Our upbringing and particularly our education have trained our thought patterns to follow a segmented and reductionist path. As a result we have spent most of our lives seeing the world around us in a non-dynamic and segmented way. We have to actually build new capabilities to be able to see the world from a systems perspective.

Once we have seen it through ‘systems eyes’, it is much like the Gestalt pictures of the old and young woman (or the vase and two profiles facing one another). When you know how to see them both, you understand how they were both always there. The new capability to see and to think in terms of systems thinking also starts with being able to “envision” relationships and structural components of nested whole ways of thinking. The classification we are working with here is one of seeing the typologies of relationships and structures within a hierarchy wherein each “type” constitutes a level or plane of thinking capability.

Forth and Fifth Levels of Systems Thinking: Different Capabilities Are Required, Different Potential Offered Originally published at Wharton School, International Conference on Systems Thinking and Management 2004

Identify the functional capabilities of individuals

A key starting point in helping others achieve this gestalt perspective is to first acknowledge the functional capabilities of your team. One can then better position individuals and your team as a whole within the strategic vision of the company.

It’s also important to remember that a job title and description does not limit the capacity of any individual. Identifying an individuals’ interest in other areas of the organization can open doors and unblock them through building lines of communication and trust.

If you are a leader in your organization and would like to get started with this approach take some time to review the ideas listed below and write them out on a piece of paper. Next, under each point detail how you and/or the organization is helping or potentially hindering individuals and your team. (Unpublished notes from workshop in 1978 from Krone and Associates.)

• Most people in an organization will not go further or deeper than the leader in that organization will take them.

• A group, or the functioning capability of an organization, is either enabled or limited by the leader.

• As a leader, unless you plan or design interactions, it is difficult to know whether you are limiting a group or helping them move forward.

• The limiting factor in developing improvements is the functional capability of people and organizations.

• The functioning capability in people and organizations is largely the process of leading.

• A group will not be able to accomplish all that is possible unless the leader can develop:

  • The appropriate use of mental processes to define what needs to be addressed in the situation.
  • The appropriate thought and behaviour in the group to carry out the task

Field Notes

When leaders don’t consider the points outlined above, I’ve found a consistent behavioural pattern begins to quickly emerge and subsequently becomes reinforced.

Individuals and then teams start to mirror the attitudes and behaviours of the leader. They stop listening and the larger strategy gets lost with individual agendas and additional work being requested that is disconnected from the larger organizational goal(s).

In turn they hold tightly to their perspective and they start to either ignore or are ignorant of the larger system in which they work.
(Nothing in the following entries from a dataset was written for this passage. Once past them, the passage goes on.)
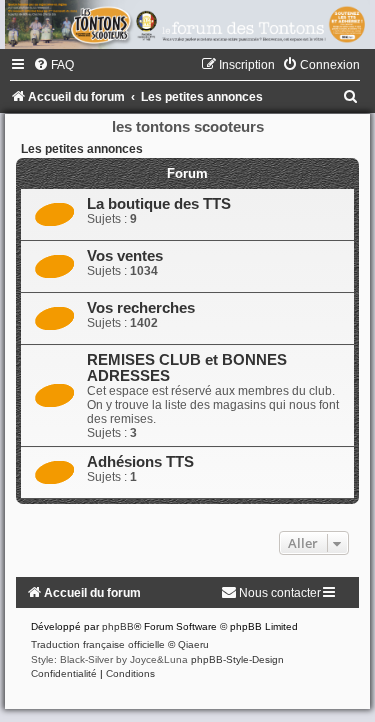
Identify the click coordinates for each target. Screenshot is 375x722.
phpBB (118, 626)
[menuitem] (53, 65)
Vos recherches (141, 308)
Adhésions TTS (140, 462)
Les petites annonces (82, 149)
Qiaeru (193, 644)
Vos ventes (125, 256)
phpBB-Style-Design (237, 659)
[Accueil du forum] (187, 24)
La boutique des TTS (159, 204)
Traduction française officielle (98, 644)
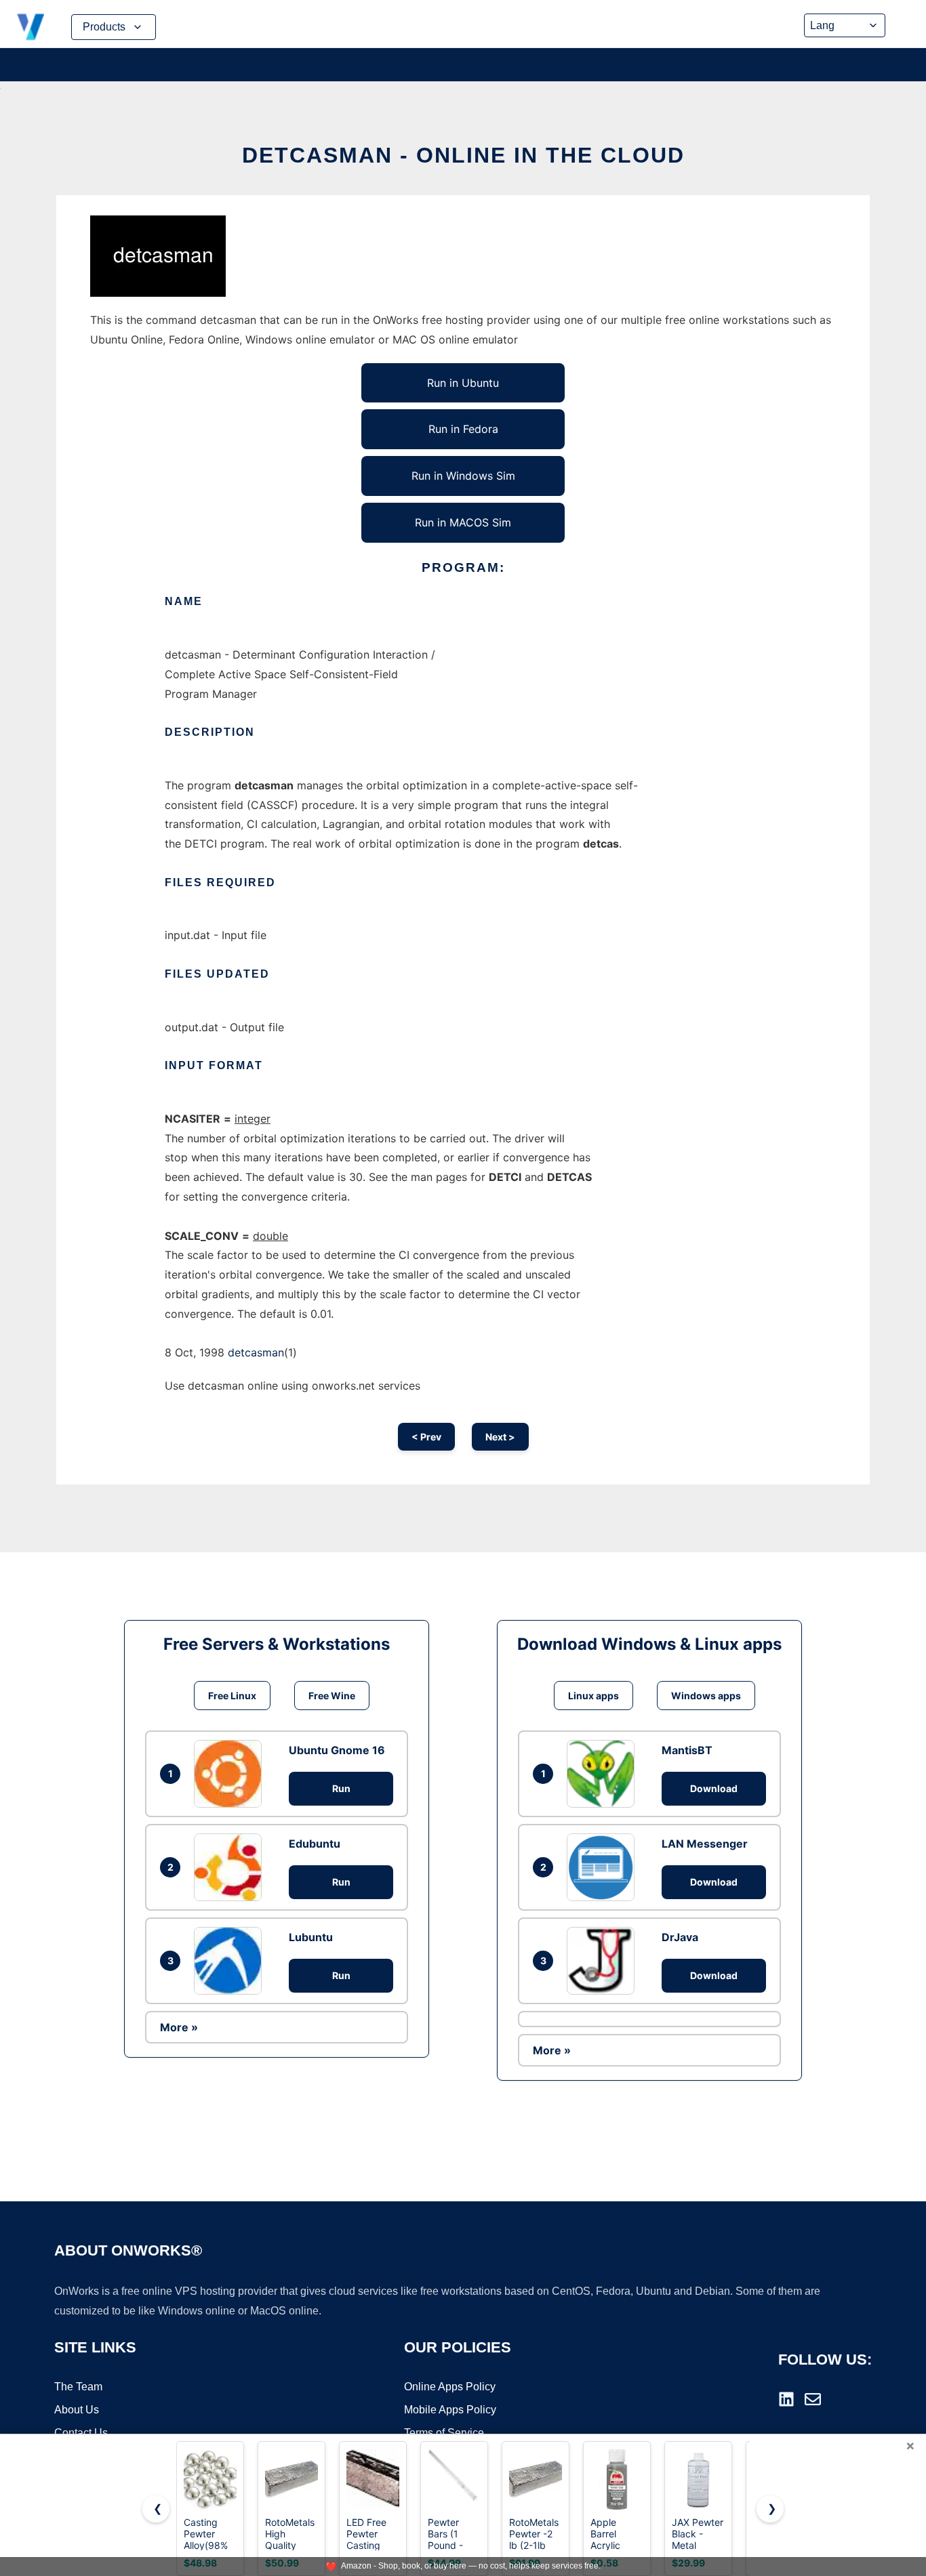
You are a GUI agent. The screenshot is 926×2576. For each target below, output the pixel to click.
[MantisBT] (604, 1774)
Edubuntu (314, 1843)
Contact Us (81, 2432)
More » (179, 2027)
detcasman (256, 1352)
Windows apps (706, 1695)
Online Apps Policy (450, 2386)
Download (714, 1788)
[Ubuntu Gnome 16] (231, 1774)
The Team (78, 2386)
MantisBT (687, 1750)
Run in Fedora (463, 429)
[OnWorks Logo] (30, 27)
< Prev (426, 1436)
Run (341, 1788)
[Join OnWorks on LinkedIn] (786, 2399)
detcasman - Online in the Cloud (463, 155)
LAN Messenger (705, 1843)
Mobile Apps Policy (450, 2409)
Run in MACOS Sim (463, 522)
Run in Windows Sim (463, 475)
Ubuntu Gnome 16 (337, 1750)
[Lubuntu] (231, 1961)
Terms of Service (444, 2432)
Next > (500, 1436)
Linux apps (593, 1695)
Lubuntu (311, 1937)
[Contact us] (813, 2399)
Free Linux (232, 1695)
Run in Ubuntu (463, 383)
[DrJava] (604, 1961)
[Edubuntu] (231, 1867)
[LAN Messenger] (604, 1867)
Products (104, 27)
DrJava (680, 1937)
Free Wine (331, 1695)
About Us (76, 2409)
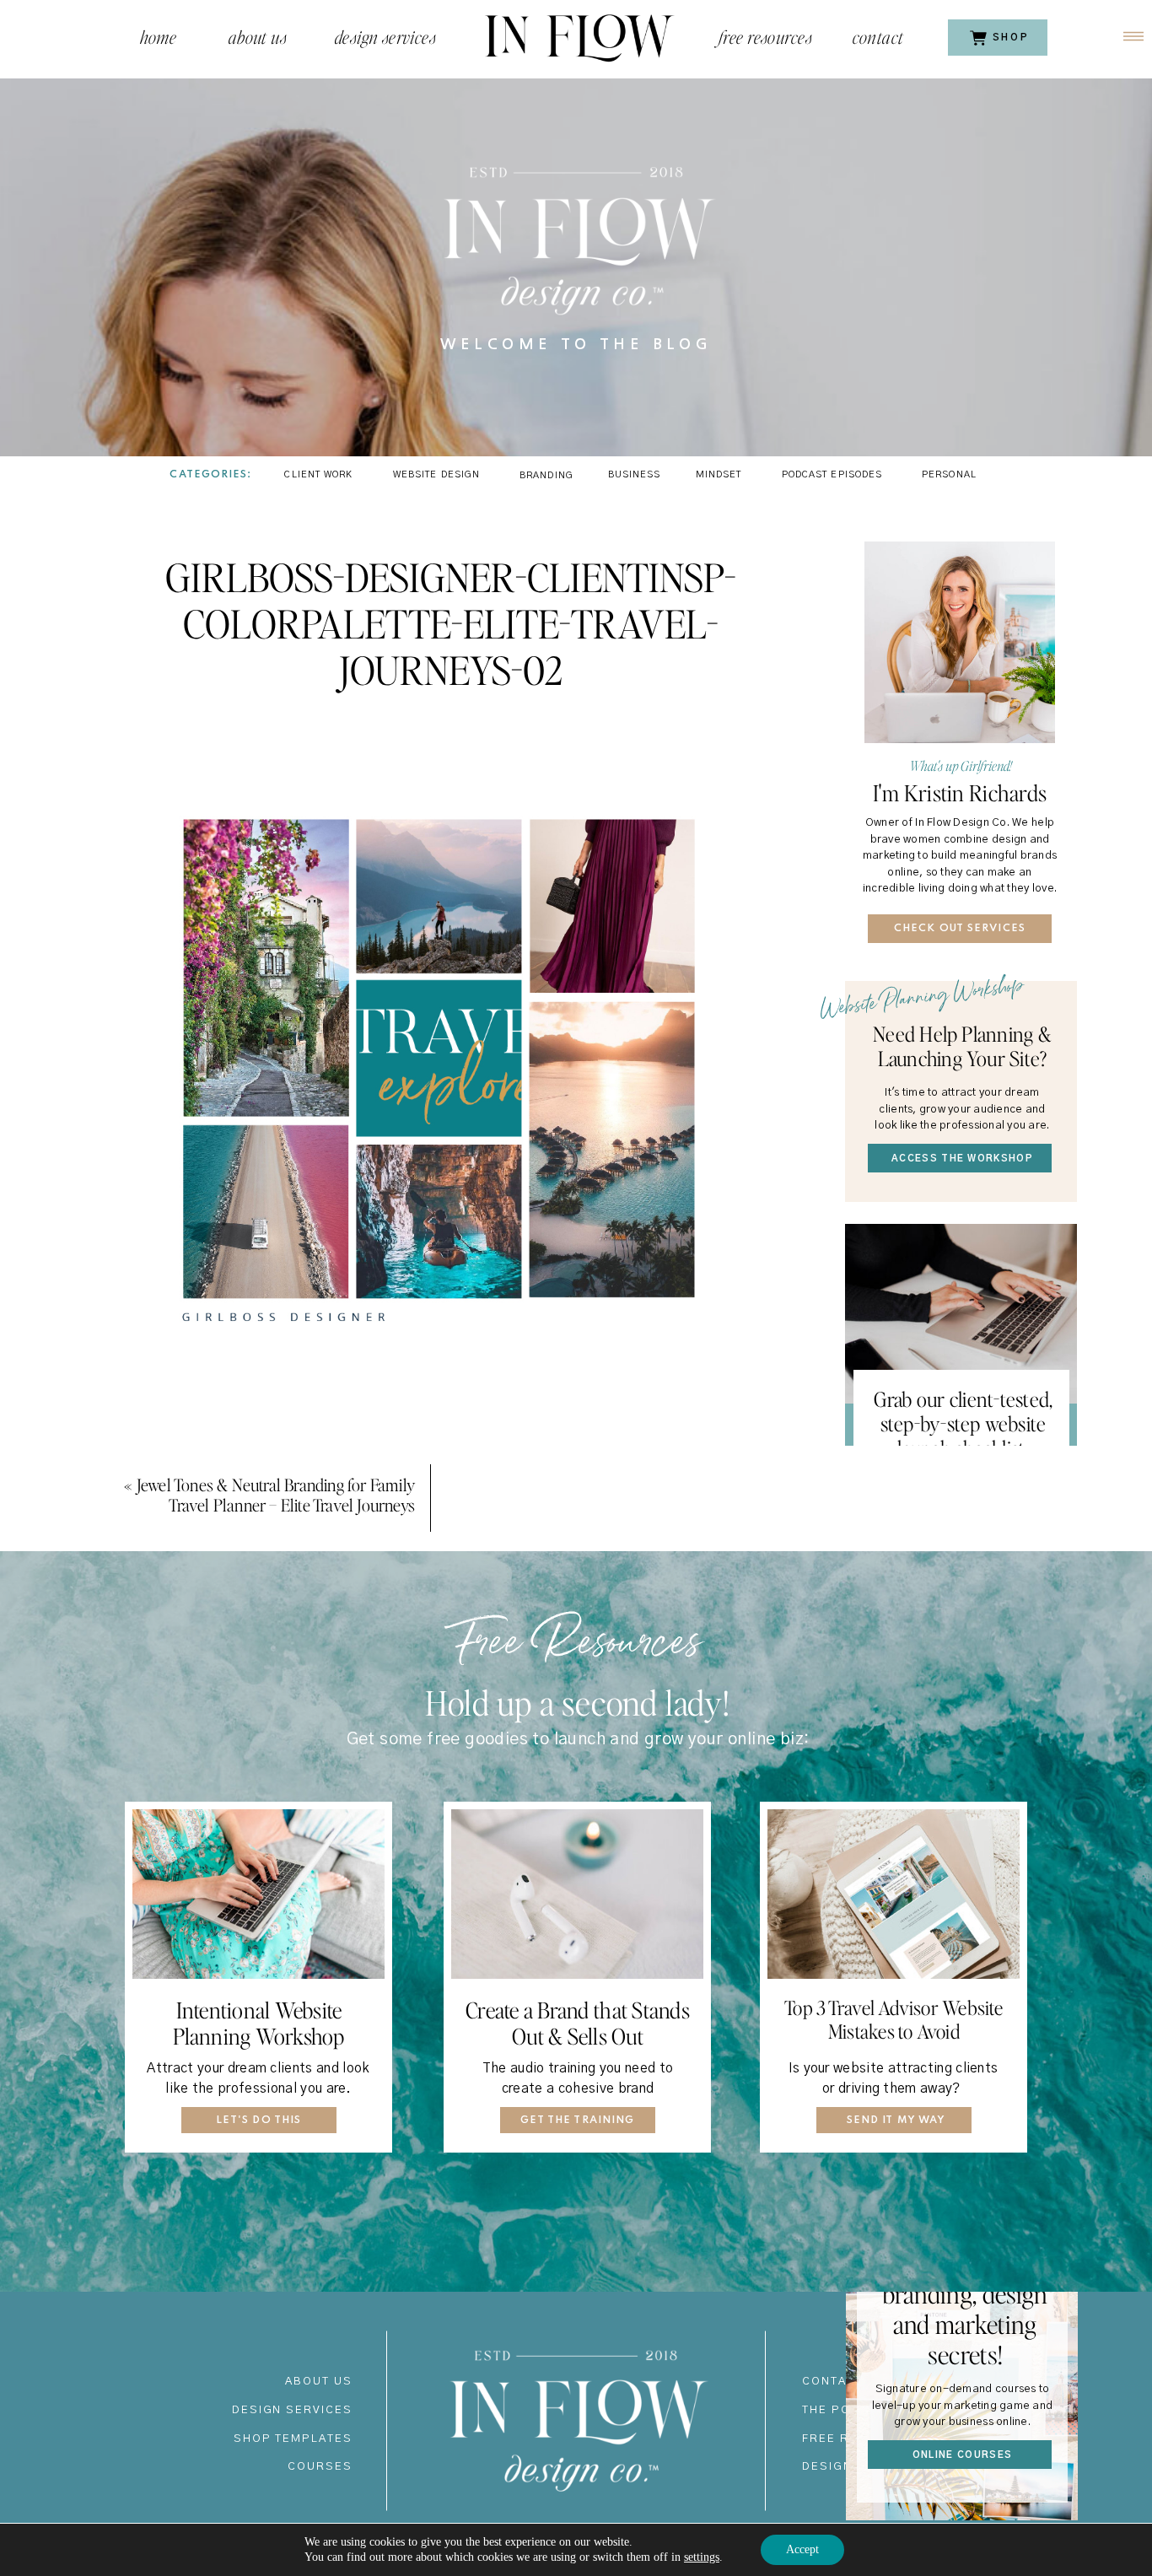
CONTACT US (844, 2381)
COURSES (320, 2466)
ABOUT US (319, 2381)
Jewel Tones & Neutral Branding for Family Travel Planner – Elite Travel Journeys (276, 1495)
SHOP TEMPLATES (293, 2438)
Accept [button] (802, 2549)
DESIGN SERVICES (292, 2410)
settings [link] (701, 2557)
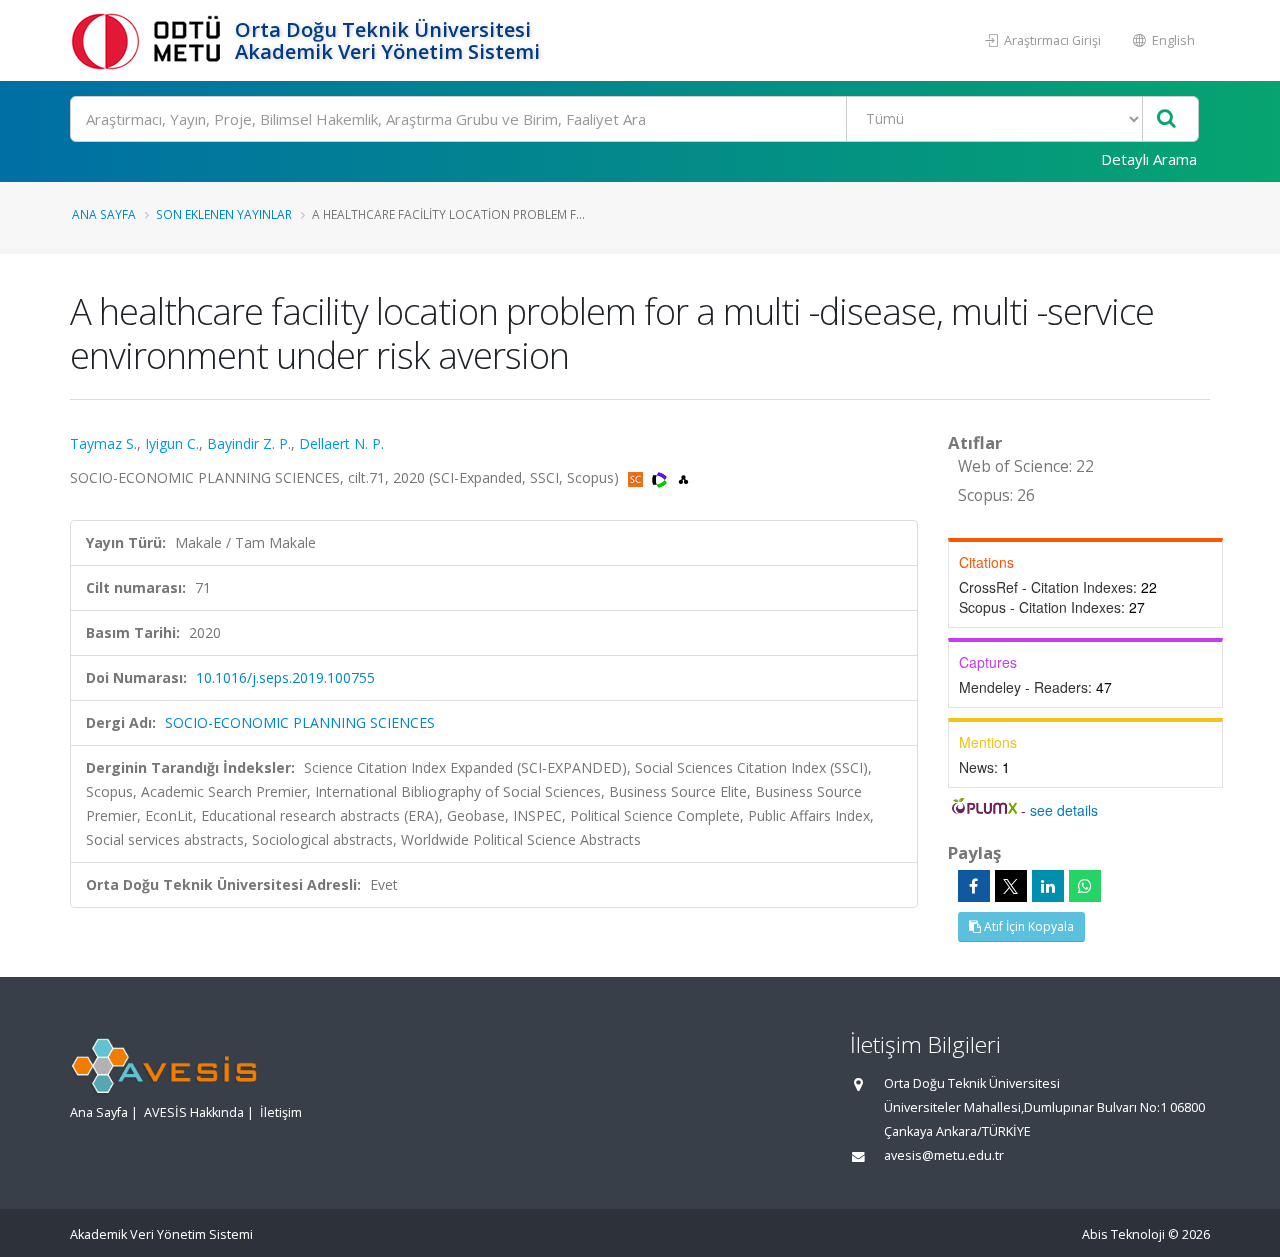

This is when teams stop collaborating, hide information, and create their own goals in an effort to prove their value.

The other constant I’ve found when leaders head down this path is that conversations tend to lean completely towards the subjective in one discussion and then entirely towards the objective in another. This range of ideas and data begins to quickly push teams towards questioning themselves and others.

Over a short period of time ideas, concepts, and assumptions don’t just add up – they multiply. This multiplicity of ideas creates an even greater divide between teams. As a result, teams lose any sense of direction or understanding of the value they bring to the team and the company. And it is this feeling of a lack of value that causes most to seek opportunities in other organizations.

Remember, the whole is not the same as the sum of its parts. To consider only the outcomes (whole) the organization wishes to achieve, without paying equal reverence and respect to the unique individual and teams (parts) capacities, misses opportunities for growth in capital which can be measured both in terms of innovation, and profit.